I have feeling about it, and I think it boils down to: Do we need closed tag unions for outputs? I think not, because why prevent someone from piecing them together?

Sometimes you legitimately have a specific list that you want to return a value from. It would be a bug if someone added a new type to the list. You would still want a close union output. The stoplight can only be red, green, or yellow. It wouldn't make any sense if someone could add to that union. So a closed union output.

view this post on Zulip Brendan Hansknecht (Feb 25 2022 at 15:04):

Also, if a function returns an open union, I believe that everything that depends on it will need a catch all case. That may not be desired.

view this post on Zulip Johannes Maas (Feb 25 2022 at 17:40):

Also, if a function returns an open union, I believe that everything that depends on it will need a catch all case. That may not be desired.

True, I think I still have the wrong mental model. :sweat_smile:

view this post on Zulip Brendan Hansknecht (Feb 25 2022 at 17:42):

Crazy how complicated this is to grok.

view this post on Zulip jan kili (Feb 25 2022 at 18:33):

Is this the most-polymorphic builtin/fundamental in Roc? I'm new to polymorphism, so that might be the primary source of my confusion.
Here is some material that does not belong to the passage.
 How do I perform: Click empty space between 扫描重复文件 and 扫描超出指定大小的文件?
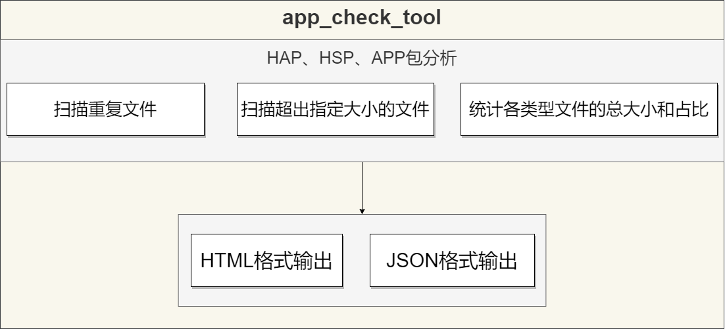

view this post on Zulip Ayaz Hafiz (Feb 25 2022 at 18:44):

Brendan Hansknecht said:

Also, if a function returns an open union, I believe that everything that depends on it will need a catch all case. That may not be desired.

This is not necessarily true. For example:

f : Bool -> [A, B]e
f = \b -> if b then A else B

when f True is
  A -> "is a"
  B -> "is b"

This will compile without needing a catch all case in the when expression because at the call site f True, we will infer that we need [A, B]e to be equal to [A, B]. And e will be specialized to [], so we will generate a specific version of f that has exactly the function signature Bool -> [A, B] for this use case.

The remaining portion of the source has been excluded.